Melocotón de Calanda
¡Ñam, ñam!

«Coincide el arranque del curso, doctora, con la novedad esta de la reforma constitucional. Quién dijo que el regreso del verano es tedioso. Septiembre es un tiempo de cambios, este año con el añadido de las elecciones generales a la vuelta de la esquina. Habrá más cambios en el espacio público. Llega el tiempo de las uvas, los últimos días los higos, los primeros y últimos melocotones de Calanda, tan efímeros. El adiós a la piscina de verano (toca la cubierta), el hasta pronto a las sopas frías y la lenta vuelta de los platos de cuchara a los fogones. Pronto perderán color los puestos del mercado con las frutas y verduras de otoño. Un poco más allá aterrizarán los sabrosos tomates de invierno, tan deliciosos. Los quioscos que se llenan de fascículos de cosas que nunca aprenderé. Recordar dónde dejé los paraguas, con esa dichosa naturaleza suya tan proclive a perderse, a desaparecer: tienen algo humano. Y más cambios en el espacio privado. Las mangas que se irán alargando. La ropa de verano que buscará cobijo en el armario, en el hueco que dejará de ocupar la de otoñoinvierno. Las capas de ropa que irán cubriendo la piel. El adiós a la luz de verano. El deseo de que la luz no se vaya del todo, que no se llene todo de nubarrones. La manta del sofá. La música sonando mientras afuera llueve en un día de invierno que también llegará y en el que solo apetecerá estar quietito bajo la manta, quizá leyéndole un cuento a la niña. Justo a finales de agosto me dijo mi dentista que un empaste se me está averiando; que tengo una filtración en él. ¿Sabe usted, doctora, si los dentistas entienden también de goteras en la cabeza, o lo mío es solo melancolía?»

Ganas de pecar

JMJ
JMJ

«Con la caló sofocante y esta explosión de beatería en el foro, me han entrado unas ganas locas de pecar, doctora. Mi cuerpo pide guerra. Me acerqué a la farmacia del Atanasio, el que tantas veces me denegó látex cuando yo era más joven. Qué demonio.
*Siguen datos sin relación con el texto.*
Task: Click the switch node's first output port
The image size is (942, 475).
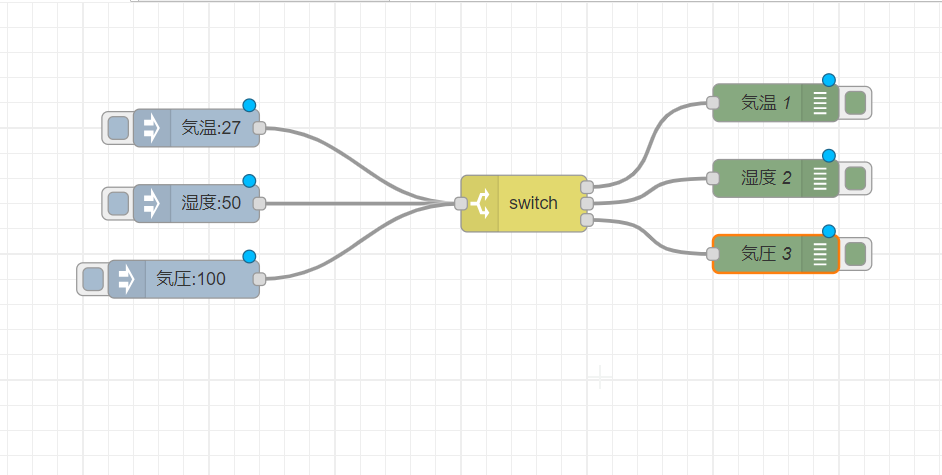Action: click(x=587, y=187)
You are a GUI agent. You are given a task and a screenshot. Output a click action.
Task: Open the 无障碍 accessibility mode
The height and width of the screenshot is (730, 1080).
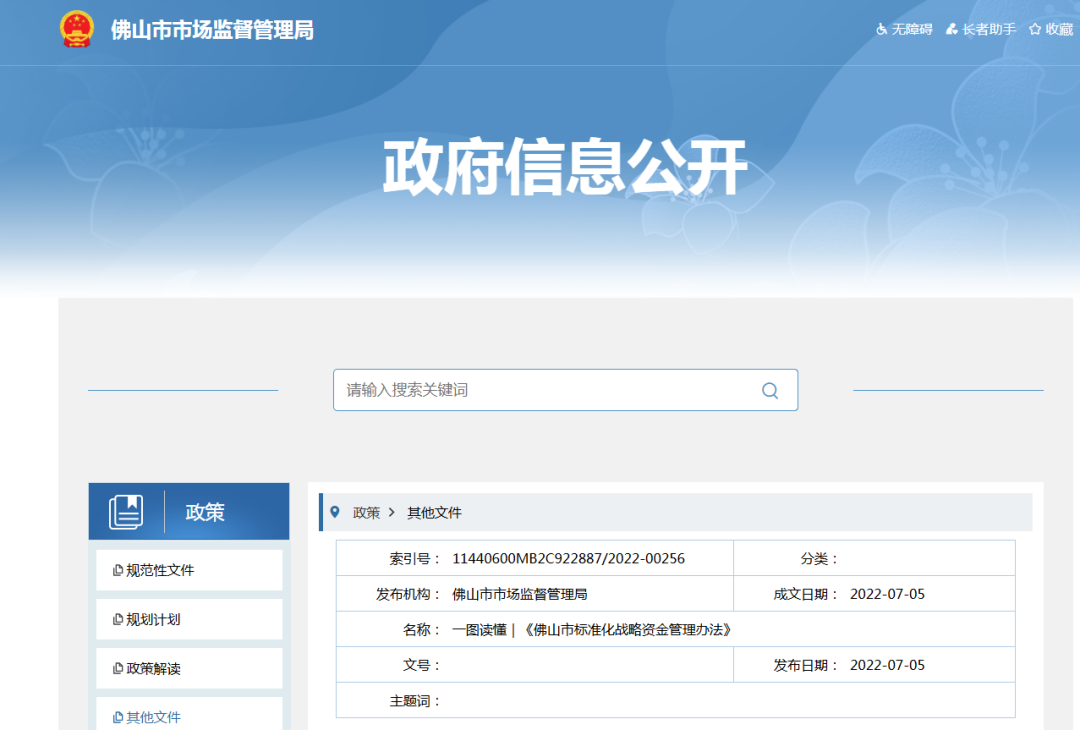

Estos días el Atanasio ha puesto unos grandes mostradores con todo tipo de productos preserváticos aprovechando el tirón de la JMJ, pero, vaya por Dios, se le han agotado todas provisiones. Su mujer andaba loca haciendo llamadas a Durex para conseguir cajas de donde sea. A la salida de casa de camino a su consulta escupí en la calle, meé contra un árbol, robé unas peras de un AhorraMas y me fui sin pagar el café con porras de un bar. Deseé a la vecina del quinto, envidié al tontaina del primero que tiene un megacarro, maldije a todos los que son más altos y más listos que yo … Nada que no forme parte del ADN del ser humano desde el origen de los tiempos y del invento de los dioses. Me iba a meter para el cuerpo unos gintonics, pero he decidido invertir ese dinero en ayuda para Somalia. He entrado en la web de El Corte Inglés, que se está haciendo de oro vendiendo merchandising de la Jornada Mundial de la Juventud [Católica], porque estaba convencido de que había un enlace para donar para el Cuerno de África, pero no lo hay, vaya por Dios. Me consolé luego viendo en uno de los restaurantes favoritos de mi barrio a un numeroso grupo de peregrinas católicas guiris trasegando sin parar jarras de sangría con cargo a los vales de manutención que les dan en su kit mochilero: debían de estar buscando al dios entre los vapores del vino. Bueno, qué más da, los de esas muchachas y los míos son pecadillos veniales al lado de los que cometen otr@s. Ahora me he tranquilizado porque me he dado una ducha fría y he reposado la cabeza antes de venir a su consulta. Pero lo que más me inquieta de todo esto, doctora, es que esta masiva presencia católica y catódica no sea el prólogo de otro advenimiento popular marianil que, ay, Dios no quiera. No perdamos la fe.»